La cara de Judd se ensombreció de rabia.
Angeli cortó la tensión.
—¿No puede recordar a alguien que hubiera tenido razones para odiar a Hanson, doctor? ¿O alguien a quien él hubiera podido odiar?
—Si tal persona existiera —dijo Judd—, se lo diría. Creo saber todo lo relativo a John Hanson. Era un hombre feliz. No odiaba a nadie, y no sé de nadie que lo odiase.
—Mejor para él. Usted debe de ser un doctor macanudo —dijo McGreavy—. Vamos a llevarnos la ficha de Hanson.
—No.
—Podemos traer una orden judicial.
—Tráiganla. No hay nada en esa ficha que pueda servirles.
—Y entonces, ¿qué mal puede hacerle a usted el dárnosla? —preguntó Angeli.
—Podría dañar a la mujer y a los hijos de Hanson. Están siguiendo una pista falsa. Van a descubrir que Hanson fue asesinado por un desconocido.
—No lo creo —ladró McGreavy.
Angeli volvió a envolver el impermeable y ató el paquete con el piolín.
—Vamos a devolverle esto cuando hagamos unos cuantos tests más con él.
—Pueden guardarlo —dijo Judd.
McGreavy abrió la puerta privada hacia el corredor.
—Nos mantendremos en contacto con usted, doctor.
Salió. Angeli inclinó la cabeza saludando, y siguió a McGreavy.

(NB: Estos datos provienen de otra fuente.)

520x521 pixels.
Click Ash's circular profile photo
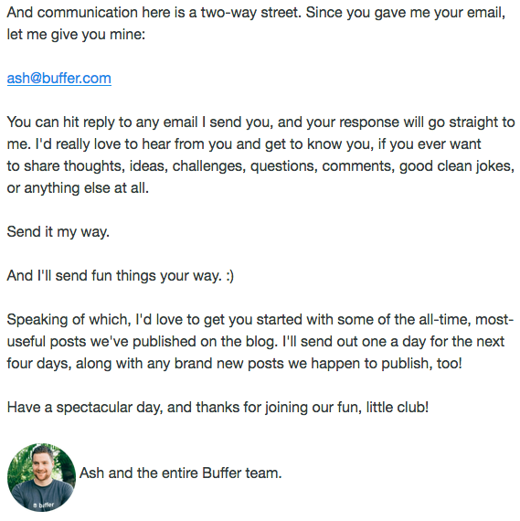click(41, 477)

Judd seguía de pie, con su mente en actividad, cuando entró Carol.
—¿Todo está bien, doctor? —preguntó vacilante.
—Han matado a John Hanson.
—¿Lo han matado?
—Fue apuñalado —dijo Judd.
—¡Oh, Dios mío! Pero ¿por qué?
—La policía no sabe.
—¡Qué horror! —vió sus ojos y el dolor que había en ellos—. ¿Puedo hacer algo yo, doctor?

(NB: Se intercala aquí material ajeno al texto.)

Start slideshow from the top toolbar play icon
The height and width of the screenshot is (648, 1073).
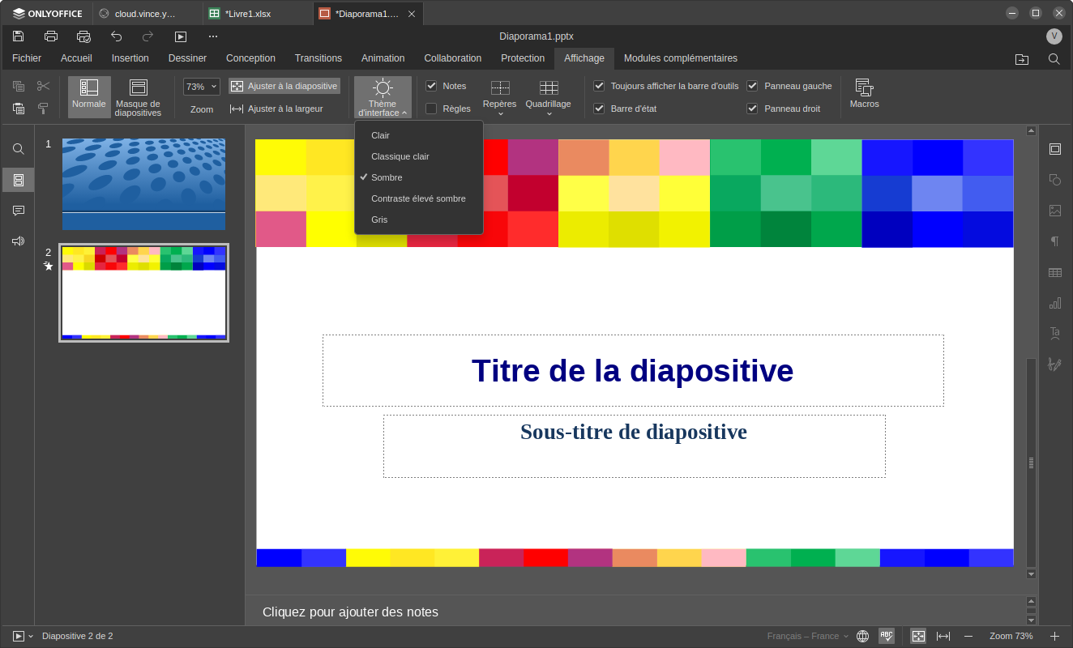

—¿Podría cerrar el consultorio, Carol? Voy a visitar a la señora Hanson. Me gustaría ser yo mismo quien le diera la noticia.
—No se preocupe. Me ocuparé de todo —dijo Carol.
—Gracias.
Y Judd salió.
Treinta minutos después Carol había terminado de poner las fichas en orden y estaba echando llave a su escritorio cuando la puerta del corredor se abrió. Eran más de las seis y el edificio estaba cerrado. Carol levantó la vista, y entonces el hombre, sonriendo, comenzó a acercarse.